Meet one of North Carolina's newest residents: the nine-banded armadillo
The next time you’re out walking along a greenway or hiking in the mountains be on the lookout for one of North Carolina’s newest residents: the insect-eating nine-banded armadillo.
Native to South America, it has distinctive armor-like skin, a pig-like snout, and long tail, and was first documented in Texas in the mid-1800s. Since then, it’s gradually expanded north and east, and now calls most of the Southern US home.
The first documented sighting of an armadillo in North Carolina didn’t occur until 2007. They’ve now been spotted in about 25 counties, including Mecklenburg and almost all surrounding counties.
Colleen Olfenbuttel is a biologist with the North Carolina Wildlife Resources Commission and author of a study on armadillos in the state. She says they’re very good at adapting to new environments.
“We are just seeing fewer days of below-freezing conditions in North Carolina,” Olfenbuttel said. “It used to be maybe we’d experience, especially in the mountains, weeks of below-freezing temperatures which previously would serve as a barrier for armadillos. They’re very susceptible to cold weather.”
Olfenbuttel said it’s too soon to say just what impact they’re having on North Carolina’s ecosystem. She says they’re nicknamed “ecosystem engineers” because their extensive burrowing creates hotspots of biodiversity for other species. But there’s also a bad side to that digging.
“So we are seeing an increase in property damage,” she said. “Damage to golf courses, cemeteries, and people’s lawns. And it’s not just a matter of ‘Oh, there’s a hole in my yard or a couple of holes.’ The damage can be quite extensive.”
Armadillos don’t pose a threat to people. However, they can carry leprosy, though it’s uncommon.
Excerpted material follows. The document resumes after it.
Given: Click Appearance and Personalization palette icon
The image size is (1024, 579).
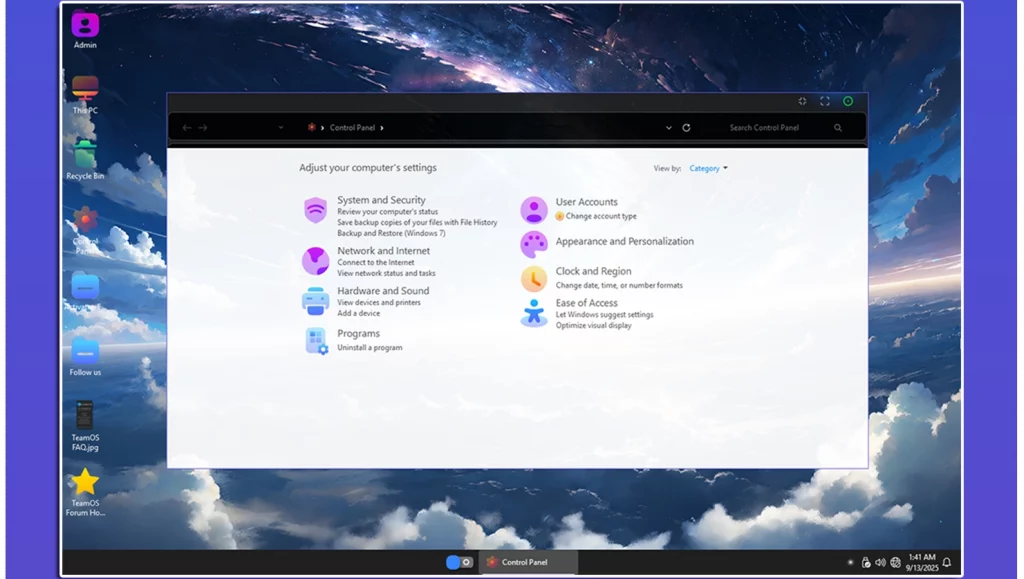Looking at the screenshot, I should [534, 244].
They also can’t see or hear very well, which can make it easy for people to get close to them. But boy are they fast once they sense a threat, Olfenbuttel said.
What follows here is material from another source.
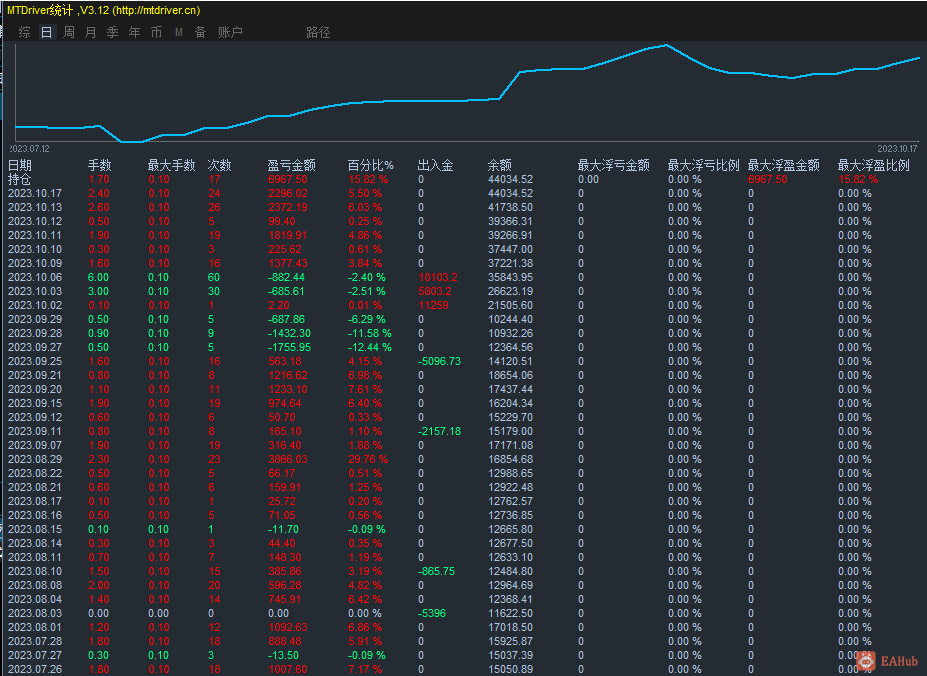927x676 pixels.
Task: Select the 持仓 holdings row
Action: tap(20, 179)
“I am willing to admit that one time when I saw an armadillo I decided to give chase to see if I could keep up with [it],” she said. “And oh it out ran me no problem. It was so fast navigating through the environment.”
If you see one, do try to snap a photo or video and send it to the North Carolina Wildlife Resources Commission. That helps the agency track where the armadillos are migrating.